Work to complete ▸ Transcribe the line with "Given: Click Показать" and all the lines that follow it in the material below, exactly as they stand.

>>>>>

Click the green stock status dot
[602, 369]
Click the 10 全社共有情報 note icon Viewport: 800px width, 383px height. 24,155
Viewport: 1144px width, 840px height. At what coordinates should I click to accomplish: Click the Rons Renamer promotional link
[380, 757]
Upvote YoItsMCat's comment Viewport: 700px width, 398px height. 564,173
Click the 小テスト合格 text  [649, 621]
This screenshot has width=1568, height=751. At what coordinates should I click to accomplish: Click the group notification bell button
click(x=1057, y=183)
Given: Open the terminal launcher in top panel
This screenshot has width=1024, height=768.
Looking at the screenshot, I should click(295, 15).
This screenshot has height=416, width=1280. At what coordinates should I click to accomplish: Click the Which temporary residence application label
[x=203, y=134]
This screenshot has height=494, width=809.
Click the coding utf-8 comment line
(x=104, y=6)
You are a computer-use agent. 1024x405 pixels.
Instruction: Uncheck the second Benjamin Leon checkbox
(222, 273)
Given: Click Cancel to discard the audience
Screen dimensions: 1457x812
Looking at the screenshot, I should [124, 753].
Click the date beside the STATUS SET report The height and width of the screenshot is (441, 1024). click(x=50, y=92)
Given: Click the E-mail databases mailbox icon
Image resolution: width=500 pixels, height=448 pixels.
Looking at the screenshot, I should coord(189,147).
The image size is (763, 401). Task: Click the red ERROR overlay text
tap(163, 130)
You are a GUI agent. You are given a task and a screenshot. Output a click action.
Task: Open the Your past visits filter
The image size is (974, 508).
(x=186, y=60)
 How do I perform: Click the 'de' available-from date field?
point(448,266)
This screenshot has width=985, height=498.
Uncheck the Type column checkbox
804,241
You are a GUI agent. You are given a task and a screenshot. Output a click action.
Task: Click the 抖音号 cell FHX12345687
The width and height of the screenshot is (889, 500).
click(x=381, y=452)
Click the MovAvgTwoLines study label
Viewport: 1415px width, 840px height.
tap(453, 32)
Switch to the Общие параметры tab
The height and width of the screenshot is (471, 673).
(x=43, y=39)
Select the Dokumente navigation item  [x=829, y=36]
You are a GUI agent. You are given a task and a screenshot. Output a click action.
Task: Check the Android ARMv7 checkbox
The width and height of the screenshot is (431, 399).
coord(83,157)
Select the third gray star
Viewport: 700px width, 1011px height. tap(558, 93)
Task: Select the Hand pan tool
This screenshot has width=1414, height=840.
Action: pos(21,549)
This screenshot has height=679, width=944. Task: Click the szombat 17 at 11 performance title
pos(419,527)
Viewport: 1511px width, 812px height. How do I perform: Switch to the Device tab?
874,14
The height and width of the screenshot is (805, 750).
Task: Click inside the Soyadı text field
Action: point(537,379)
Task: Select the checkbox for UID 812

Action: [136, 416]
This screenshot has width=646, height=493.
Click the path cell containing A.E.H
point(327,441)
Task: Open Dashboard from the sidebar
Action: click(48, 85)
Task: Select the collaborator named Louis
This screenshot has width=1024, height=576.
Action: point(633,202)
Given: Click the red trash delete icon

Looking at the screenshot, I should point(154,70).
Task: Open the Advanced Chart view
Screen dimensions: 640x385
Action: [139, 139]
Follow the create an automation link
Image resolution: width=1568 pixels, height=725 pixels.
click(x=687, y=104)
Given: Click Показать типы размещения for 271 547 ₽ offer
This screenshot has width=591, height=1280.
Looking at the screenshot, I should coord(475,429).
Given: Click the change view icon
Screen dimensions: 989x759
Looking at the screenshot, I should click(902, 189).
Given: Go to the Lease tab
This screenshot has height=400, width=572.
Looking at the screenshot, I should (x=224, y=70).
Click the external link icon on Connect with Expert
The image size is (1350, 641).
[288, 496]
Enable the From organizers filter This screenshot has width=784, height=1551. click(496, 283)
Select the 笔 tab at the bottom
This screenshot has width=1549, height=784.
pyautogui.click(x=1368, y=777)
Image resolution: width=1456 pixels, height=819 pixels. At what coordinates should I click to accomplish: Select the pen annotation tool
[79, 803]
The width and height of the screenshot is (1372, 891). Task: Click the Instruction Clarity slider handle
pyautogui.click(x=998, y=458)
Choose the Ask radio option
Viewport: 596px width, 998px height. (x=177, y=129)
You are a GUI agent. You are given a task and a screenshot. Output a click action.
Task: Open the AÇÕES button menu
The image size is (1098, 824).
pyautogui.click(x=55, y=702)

<<<<<

Solution to the exercise ▸
Given: Click Показать типы размещения for 271 547 ₽ offer
This screenshot has width=591, height=1280.
Looking at the screenshot, I should coord(475,429).
Given: Click the change view icon
Screen dimensions: 989x759
Looking at the screenshot, I should click(902, 189).
Given: Go to the Lease tab
This screenshot has height=400, width=572.
Looking at the screenshot, I should (x=224, y=70).
Click the external link icon on Connect with Expert
The image size is (1350, 641).
[288, 496]
Enable the From organizers filter This screenshot has width=784, height=1551. click(496, 283)
Select the 笔 tab at the bottom
This screenshot has width=1549, height=784.
pyautogui.click(x=1368, y=777)
Image resolution: width=1456 pixels, height=819 pixels. At what coordinates should I click to accomplish: Select the pen annotation tool
[79, 803]
The width and height of the screenshot is (1372, 891). Task: Click the Instruction Clarity slider handle
pyautogui.click(x=998, y=458)
Choose the Ask radio option
Viewport: 596px width, 998px height. (x=177, y=129)
You are a GUI agent. You are given a task and a screenshot. Output a click action.
Task: Open the AÇÕES button menu
The image size is (1098, 824).
pyautogui.click(x=55, y=702)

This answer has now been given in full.